- Task item: Report each line of the records below that uses the word "Minimize".

- Exercise materials:
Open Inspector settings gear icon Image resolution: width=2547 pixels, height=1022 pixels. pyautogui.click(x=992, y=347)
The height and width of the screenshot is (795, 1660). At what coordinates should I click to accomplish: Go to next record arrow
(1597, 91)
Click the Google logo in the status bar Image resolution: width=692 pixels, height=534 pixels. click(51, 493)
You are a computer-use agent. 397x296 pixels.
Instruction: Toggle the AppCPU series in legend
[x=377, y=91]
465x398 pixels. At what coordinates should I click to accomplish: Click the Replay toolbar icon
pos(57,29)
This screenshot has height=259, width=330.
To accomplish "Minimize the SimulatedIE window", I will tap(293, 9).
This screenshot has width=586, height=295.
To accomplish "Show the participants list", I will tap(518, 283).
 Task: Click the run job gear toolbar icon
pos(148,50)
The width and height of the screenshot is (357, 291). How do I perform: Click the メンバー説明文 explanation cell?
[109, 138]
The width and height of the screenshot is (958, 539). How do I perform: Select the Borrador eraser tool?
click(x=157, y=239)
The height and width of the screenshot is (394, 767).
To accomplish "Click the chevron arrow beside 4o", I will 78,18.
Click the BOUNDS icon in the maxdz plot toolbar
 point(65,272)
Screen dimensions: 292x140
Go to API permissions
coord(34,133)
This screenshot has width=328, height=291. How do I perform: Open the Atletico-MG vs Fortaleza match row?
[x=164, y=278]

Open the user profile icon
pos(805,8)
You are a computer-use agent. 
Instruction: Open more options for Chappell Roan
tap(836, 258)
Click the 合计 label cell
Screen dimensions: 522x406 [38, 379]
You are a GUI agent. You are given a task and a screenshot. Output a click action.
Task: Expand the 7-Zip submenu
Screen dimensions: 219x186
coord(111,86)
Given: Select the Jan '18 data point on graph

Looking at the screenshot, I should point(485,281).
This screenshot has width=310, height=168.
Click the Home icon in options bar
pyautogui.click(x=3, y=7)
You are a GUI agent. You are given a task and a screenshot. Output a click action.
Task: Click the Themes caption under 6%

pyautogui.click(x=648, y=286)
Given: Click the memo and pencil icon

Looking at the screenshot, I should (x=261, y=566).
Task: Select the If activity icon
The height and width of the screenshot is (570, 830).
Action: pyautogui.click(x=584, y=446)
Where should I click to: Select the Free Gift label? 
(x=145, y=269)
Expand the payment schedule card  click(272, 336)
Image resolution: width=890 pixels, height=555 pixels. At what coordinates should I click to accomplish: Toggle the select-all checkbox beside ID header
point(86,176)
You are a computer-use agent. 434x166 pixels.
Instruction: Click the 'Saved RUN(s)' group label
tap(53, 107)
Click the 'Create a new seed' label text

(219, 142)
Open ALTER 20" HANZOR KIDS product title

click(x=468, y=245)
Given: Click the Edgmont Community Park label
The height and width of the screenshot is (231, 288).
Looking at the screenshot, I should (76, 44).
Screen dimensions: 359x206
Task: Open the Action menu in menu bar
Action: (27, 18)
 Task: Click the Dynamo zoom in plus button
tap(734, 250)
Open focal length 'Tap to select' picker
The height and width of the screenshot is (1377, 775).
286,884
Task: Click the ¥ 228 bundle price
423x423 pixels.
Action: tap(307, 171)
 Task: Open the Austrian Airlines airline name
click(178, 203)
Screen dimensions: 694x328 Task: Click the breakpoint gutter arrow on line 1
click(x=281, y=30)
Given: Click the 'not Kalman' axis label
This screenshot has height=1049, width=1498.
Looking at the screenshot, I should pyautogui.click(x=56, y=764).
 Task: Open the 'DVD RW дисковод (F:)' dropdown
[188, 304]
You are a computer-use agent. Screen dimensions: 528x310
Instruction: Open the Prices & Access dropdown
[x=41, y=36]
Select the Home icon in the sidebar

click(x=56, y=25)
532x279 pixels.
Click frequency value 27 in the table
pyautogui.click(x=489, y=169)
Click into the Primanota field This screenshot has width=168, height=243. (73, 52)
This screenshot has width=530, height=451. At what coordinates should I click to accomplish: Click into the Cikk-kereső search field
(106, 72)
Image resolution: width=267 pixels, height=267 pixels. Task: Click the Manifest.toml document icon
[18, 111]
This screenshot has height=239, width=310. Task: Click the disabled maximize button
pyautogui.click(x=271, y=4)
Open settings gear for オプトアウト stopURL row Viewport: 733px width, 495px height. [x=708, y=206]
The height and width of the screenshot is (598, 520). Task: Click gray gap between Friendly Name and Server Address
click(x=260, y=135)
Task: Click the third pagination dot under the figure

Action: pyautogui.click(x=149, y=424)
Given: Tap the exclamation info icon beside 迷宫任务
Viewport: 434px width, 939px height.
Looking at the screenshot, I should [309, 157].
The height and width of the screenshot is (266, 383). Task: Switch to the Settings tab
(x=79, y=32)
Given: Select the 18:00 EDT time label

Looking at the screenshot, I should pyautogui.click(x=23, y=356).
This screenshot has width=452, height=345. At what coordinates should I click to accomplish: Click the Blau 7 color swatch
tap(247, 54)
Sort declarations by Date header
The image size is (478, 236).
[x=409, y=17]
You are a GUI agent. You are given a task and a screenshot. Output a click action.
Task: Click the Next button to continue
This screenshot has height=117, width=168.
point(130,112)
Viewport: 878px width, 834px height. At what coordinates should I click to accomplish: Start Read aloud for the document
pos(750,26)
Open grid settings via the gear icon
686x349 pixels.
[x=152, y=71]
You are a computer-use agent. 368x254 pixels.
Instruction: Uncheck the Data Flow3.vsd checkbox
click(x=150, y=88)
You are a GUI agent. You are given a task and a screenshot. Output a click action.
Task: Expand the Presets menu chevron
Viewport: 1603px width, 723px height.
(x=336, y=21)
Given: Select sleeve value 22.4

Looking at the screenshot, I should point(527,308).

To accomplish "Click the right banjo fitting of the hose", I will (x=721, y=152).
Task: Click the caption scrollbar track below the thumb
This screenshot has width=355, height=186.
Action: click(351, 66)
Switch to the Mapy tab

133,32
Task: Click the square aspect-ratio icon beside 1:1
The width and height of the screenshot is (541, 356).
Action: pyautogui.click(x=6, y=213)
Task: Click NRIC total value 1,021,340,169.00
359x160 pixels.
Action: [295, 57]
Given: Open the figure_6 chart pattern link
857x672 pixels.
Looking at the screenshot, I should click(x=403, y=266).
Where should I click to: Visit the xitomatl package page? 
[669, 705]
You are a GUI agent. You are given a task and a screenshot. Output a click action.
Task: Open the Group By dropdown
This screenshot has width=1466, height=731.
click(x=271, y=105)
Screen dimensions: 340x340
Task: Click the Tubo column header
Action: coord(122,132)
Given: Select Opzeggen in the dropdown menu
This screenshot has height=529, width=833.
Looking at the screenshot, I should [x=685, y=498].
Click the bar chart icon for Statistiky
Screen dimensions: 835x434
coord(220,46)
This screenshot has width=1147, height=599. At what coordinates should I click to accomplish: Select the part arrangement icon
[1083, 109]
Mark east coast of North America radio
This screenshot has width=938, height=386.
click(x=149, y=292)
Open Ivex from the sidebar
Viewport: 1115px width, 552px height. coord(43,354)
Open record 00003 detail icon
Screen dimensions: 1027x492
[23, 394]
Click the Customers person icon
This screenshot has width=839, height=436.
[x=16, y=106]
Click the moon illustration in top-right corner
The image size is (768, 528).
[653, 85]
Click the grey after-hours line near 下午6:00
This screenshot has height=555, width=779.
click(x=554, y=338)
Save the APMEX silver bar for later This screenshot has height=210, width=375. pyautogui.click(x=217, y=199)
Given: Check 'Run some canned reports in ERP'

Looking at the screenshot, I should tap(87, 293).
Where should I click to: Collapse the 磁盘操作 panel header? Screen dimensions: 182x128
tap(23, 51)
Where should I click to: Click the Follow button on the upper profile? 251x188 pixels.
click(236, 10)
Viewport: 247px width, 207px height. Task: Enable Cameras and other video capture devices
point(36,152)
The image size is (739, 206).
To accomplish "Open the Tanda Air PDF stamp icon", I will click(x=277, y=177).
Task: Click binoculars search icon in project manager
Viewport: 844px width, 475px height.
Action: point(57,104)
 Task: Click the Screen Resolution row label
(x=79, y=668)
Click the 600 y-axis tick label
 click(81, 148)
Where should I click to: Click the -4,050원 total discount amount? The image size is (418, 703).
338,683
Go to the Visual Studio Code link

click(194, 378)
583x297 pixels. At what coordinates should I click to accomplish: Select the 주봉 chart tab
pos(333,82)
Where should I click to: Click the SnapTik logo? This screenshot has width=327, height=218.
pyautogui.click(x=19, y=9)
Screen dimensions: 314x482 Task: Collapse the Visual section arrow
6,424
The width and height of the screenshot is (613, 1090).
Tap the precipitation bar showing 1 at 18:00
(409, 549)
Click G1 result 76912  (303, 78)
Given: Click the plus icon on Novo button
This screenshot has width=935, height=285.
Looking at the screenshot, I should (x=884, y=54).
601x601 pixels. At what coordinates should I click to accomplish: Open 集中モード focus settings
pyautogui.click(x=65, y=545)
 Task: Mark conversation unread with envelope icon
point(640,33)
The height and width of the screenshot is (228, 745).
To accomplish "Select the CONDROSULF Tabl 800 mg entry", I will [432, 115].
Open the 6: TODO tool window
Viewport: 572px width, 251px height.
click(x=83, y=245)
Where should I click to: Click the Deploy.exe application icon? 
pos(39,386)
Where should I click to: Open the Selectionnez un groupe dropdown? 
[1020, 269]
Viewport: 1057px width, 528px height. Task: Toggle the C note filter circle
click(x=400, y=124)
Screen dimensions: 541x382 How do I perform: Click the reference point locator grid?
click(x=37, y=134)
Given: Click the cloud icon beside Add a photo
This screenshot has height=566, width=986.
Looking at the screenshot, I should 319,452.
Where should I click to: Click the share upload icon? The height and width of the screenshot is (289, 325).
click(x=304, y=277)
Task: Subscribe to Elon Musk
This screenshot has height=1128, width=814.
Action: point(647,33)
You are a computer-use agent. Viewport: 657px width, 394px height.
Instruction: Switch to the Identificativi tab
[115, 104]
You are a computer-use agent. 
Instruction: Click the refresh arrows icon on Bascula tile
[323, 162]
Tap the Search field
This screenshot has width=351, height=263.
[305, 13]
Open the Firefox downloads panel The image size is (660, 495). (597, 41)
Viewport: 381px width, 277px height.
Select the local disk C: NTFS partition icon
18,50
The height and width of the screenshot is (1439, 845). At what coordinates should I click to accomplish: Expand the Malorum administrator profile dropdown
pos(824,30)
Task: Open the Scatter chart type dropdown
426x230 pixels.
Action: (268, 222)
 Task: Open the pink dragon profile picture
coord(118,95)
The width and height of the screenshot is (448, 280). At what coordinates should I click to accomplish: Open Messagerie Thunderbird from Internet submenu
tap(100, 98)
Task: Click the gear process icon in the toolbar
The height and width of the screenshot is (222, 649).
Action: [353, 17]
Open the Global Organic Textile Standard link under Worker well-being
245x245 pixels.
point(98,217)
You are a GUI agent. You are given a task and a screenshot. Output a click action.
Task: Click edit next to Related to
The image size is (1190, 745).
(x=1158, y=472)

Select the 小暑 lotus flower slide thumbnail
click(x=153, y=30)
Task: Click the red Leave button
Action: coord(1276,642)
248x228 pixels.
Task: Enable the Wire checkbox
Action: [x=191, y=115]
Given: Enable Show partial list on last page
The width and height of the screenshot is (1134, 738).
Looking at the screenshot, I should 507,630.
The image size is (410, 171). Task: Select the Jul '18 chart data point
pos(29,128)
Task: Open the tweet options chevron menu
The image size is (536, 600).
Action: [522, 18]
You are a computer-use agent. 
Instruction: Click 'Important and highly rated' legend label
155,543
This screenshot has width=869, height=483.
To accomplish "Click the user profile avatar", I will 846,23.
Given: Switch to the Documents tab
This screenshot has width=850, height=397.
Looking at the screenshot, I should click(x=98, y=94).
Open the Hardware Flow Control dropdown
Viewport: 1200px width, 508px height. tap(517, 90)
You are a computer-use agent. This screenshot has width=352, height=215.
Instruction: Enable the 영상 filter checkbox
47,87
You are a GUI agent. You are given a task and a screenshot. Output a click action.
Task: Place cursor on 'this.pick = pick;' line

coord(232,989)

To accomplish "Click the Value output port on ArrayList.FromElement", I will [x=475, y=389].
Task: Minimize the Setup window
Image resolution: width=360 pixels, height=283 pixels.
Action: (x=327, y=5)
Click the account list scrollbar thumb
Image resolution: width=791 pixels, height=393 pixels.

- Solution to this exercise:
To accomplish "Minimize the SimulatedIE window", I will tap(293, 9).
Task: Minimize the Setup window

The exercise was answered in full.